▶ [Task prompt]:
Taking the listing below, restate word for word each line from the line with "(詳細はこちら) (1524, 1401)" to the line with "Privacy (185, 1896)", ends included, and stop there.

Start of Extracted data

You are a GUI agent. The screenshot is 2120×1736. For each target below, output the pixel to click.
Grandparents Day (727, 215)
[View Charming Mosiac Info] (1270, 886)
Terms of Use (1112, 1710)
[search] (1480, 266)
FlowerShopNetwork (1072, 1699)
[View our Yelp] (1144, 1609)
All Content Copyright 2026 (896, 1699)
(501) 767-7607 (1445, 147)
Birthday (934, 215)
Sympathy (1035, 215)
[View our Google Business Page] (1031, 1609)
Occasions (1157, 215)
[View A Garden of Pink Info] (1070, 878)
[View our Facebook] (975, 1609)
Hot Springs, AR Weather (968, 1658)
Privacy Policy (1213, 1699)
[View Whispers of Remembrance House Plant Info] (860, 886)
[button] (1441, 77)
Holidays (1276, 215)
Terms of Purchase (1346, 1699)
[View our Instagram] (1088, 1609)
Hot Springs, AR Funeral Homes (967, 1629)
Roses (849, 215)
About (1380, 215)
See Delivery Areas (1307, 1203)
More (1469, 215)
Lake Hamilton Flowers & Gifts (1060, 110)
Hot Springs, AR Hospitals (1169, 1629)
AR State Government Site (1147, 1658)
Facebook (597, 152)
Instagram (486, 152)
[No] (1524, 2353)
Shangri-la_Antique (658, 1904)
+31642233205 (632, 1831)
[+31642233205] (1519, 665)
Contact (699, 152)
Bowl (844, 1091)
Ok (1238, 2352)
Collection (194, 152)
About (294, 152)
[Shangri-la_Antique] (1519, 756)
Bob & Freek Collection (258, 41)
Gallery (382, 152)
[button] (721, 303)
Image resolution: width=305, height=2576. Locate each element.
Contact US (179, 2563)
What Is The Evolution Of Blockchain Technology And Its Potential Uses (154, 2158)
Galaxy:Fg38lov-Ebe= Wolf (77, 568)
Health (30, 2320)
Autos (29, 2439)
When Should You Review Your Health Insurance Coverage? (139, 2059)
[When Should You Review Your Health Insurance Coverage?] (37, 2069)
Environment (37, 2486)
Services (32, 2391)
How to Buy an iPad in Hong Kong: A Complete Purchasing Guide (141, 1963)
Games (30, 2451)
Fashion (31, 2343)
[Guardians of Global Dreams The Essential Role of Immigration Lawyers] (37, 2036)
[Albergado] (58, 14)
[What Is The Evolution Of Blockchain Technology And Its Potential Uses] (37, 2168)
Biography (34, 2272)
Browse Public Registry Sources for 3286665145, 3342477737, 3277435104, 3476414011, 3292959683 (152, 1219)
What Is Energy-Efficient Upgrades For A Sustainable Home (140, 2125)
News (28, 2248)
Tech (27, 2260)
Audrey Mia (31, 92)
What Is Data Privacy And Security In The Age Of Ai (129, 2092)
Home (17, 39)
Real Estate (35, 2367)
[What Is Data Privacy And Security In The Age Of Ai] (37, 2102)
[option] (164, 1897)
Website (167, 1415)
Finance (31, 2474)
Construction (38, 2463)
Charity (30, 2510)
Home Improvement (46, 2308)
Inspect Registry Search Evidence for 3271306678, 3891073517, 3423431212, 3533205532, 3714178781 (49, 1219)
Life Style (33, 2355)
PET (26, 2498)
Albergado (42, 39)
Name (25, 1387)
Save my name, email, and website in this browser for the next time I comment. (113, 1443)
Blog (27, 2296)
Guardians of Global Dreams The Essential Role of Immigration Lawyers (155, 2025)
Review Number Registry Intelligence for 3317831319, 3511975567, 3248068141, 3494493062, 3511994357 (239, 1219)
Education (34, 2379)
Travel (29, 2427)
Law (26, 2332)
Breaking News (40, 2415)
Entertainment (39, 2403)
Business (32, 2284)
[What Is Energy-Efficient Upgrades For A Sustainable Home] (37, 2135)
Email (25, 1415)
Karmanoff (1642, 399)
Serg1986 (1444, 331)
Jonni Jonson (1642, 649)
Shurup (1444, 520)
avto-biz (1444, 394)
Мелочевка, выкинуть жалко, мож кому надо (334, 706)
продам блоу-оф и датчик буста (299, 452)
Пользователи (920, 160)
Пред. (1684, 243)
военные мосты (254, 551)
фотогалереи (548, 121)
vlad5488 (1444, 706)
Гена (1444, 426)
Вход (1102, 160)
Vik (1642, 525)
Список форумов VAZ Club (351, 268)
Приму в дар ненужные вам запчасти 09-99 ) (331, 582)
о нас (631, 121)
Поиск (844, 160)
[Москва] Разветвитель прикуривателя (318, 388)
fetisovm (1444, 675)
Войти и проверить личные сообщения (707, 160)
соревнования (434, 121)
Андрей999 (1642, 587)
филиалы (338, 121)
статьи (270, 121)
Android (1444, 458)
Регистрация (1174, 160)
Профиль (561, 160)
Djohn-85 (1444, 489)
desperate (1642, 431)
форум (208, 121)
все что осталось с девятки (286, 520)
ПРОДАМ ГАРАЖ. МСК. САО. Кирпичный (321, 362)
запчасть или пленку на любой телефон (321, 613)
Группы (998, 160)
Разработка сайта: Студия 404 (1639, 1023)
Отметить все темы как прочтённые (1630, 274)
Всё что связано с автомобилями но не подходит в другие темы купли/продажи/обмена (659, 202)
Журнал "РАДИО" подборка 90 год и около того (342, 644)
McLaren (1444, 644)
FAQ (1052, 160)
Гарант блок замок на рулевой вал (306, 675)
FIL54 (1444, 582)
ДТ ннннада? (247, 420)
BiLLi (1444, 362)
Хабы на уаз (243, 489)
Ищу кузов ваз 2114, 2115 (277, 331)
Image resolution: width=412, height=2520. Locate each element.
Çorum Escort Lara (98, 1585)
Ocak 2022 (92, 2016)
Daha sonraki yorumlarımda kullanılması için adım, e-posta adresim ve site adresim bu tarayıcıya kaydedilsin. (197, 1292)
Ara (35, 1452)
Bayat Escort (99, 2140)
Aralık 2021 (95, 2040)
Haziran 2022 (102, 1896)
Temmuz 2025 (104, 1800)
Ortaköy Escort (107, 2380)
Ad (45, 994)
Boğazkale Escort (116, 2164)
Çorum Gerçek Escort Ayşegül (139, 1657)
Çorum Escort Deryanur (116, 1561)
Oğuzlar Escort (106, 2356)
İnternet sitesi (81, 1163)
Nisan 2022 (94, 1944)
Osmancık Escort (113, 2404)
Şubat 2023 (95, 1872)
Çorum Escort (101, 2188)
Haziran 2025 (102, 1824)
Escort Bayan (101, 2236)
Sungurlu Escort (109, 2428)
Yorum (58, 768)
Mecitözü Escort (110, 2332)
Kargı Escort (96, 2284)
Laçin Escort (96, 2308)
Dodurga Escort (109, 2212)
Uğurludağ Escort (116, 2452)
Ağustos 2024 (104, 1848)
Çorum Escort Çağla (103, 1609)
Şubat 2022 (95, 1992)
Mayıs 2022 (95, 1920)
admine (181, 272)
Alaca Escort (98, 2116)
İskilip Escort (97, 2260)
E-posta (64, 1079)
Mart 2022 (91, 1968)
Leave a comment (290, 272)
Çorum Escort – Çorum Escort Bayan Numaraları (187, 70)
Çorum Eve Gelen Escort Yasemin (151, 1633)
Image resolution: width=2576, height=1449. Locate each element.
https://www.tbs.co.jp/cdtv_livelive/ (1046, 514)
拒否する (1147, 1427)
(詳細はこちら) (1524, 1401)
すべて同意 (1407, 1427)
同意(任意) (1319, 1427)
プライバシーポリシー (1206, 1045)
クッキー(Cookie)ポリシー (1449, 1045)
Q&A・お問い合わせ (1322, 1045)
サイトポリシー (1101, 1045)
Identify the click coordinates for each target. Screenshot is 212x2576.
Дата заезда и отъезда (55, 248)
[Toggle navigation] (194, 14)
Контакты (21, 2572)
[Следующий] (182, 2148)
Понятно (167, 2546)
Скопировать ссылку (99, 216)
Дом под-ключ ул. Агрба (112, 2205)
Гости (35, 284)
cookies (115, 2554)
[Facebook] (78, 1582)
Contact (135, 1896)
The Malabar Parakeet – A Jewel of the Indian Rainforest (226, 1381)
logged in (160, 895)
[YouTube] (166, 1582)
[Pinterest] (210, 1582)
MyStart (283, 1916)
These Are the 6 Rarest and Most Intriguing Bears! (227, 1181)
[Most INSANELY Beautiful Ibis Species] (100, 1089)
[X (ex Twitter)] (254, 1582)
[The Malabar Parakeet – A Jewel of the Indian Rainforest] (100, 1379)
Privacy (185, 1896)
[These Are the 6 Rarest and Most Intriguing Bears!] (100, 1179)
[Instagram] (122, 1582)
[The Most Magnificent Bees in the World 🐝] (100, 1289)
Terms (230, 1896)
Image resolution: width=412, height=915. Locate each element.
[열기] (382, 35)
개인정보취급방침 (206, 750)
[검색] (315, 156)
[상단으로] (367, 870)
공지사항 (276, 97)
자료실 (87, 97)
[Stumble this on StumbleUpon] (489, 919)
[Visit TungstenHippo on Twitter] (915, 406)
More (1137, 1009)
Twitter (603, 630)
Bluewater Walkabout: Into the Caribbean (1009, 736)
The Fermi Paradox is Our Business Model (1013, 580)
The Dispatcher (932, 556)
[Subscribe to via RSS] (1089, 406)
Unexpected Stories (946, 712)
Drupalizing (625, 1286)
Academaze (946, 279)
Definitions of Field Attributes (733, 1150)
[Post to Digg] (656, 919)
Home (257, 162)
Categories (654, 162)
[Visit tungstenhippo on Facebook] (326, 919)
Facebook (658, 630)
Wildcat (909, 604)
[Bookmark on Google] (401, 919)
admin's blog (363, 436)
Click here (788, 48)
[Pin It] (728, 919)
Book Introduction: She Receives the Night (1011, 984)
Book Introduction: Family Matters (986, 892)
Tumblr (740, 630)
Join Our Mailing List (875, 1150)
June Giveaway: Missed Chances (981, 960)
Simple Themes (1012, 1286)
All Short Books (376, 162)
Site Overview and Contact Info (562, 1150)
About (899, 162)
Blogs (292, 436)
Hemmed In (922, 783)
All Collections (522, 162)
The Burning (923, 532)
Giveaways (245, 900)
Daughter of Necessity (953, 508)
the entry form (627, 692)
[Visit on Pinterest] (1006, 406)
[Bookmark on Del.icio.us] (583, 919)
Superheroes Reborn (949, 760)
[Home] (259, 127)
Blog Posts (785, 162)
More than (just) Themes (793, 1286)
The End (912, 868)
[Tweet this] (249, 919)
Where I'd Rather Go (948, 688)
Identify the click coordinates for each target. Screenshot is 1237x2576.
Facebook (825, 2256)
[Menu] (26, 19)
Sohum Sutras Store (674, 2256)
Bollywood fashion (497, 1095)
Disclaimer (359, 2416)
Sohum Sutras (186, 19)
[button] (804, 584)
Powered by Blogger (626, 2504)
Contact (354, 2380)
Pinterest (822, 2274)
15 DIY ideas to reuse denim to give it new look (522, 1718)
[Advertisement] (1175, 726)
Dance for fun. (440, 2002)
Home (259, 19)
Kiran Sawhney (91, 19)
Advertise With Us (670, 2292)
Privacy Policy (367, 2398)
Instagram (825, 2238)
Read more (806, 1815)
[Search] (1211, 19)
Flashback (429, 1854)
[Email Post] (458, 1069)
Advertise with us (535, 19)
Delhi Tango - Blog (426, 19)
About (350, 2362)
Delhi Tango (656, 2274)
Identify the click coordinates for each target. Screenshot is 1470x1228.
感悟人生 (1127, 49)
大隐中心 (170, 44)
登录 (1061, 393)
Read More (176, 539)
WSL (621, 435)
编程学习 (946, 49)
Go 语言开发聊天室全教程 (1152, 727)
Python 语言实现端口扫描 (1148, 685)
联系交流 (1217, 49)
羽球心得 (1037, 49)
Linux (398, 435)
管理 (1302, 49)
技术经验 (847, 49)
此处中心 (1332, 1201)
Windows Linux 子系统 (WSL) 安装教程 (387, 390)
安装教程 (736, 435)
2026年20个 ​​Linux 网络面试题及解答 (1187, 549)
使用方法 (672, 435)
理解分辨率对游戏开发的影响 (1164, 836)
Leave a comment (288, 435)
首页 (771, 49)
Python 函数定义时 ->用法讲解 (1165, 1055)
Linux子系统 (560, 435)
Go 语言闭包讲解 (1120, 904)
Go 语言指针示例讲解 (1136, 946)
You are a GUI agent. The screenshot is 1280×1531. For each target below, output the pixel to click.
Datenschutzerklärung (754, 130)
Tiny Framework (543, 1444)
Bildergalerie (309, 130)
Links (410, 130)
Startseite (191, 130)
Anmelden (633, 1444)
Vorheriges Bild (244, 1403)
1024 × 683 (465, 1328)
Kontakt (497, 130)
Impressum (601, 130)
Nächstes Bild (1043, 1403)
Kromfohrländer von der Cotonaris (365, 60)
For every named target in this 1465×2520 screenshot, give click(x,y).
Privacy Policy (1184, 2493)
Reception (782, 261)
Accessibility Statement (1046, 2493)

End of Extracted data

▶ [Result for this exercise]:
(詳細はこちら) (1524, 1401)
すべて同意 (1407, 1427)
同意(任意) (1319, 1427)
プライバシーポリシー (1206, 1045)
クッキー(Cookie)ポリシー (1449, 1045)
Q&A・お問い合わせ (1322, 1045)
サイトポリシー (1101, 1045)
Identify the click coordinates for each target. Screenshot is 212x2576.
Дата заезда и отъезда (55, 248)
[Toggle navigation] (194, 14)
Контакты (21, 2572)
[Следующий] (182, 2148)
Понятно (167, 2546)
Скопировать ссылку (99, 216)
Дом под-ключ ул. Агрба (112, 2205)
Гости (35, 284)
cookies (115, 2554)
[Facebook] (78, 1582)
Contact (135, 1896)
The Malabar Parakeet – A Jewel of the Indian Rainforest (226, 1381)
logged in (160, 895)
[YouTube] (166, 1582)
[Pinterest] (210, 1582)
MyStart (283, 1916)
These Are the 6 Rarest and Most Intriguing Bears! (227, 1181)
[Most INSANELY Beautiful Ibis Species] (100, 1089)
[X (ex Twitter)] (254, 1582)
[The Malabar Parakeet – A Jewel of the Indian Rainforest] (100, 1379)
Privacy (185, 1896)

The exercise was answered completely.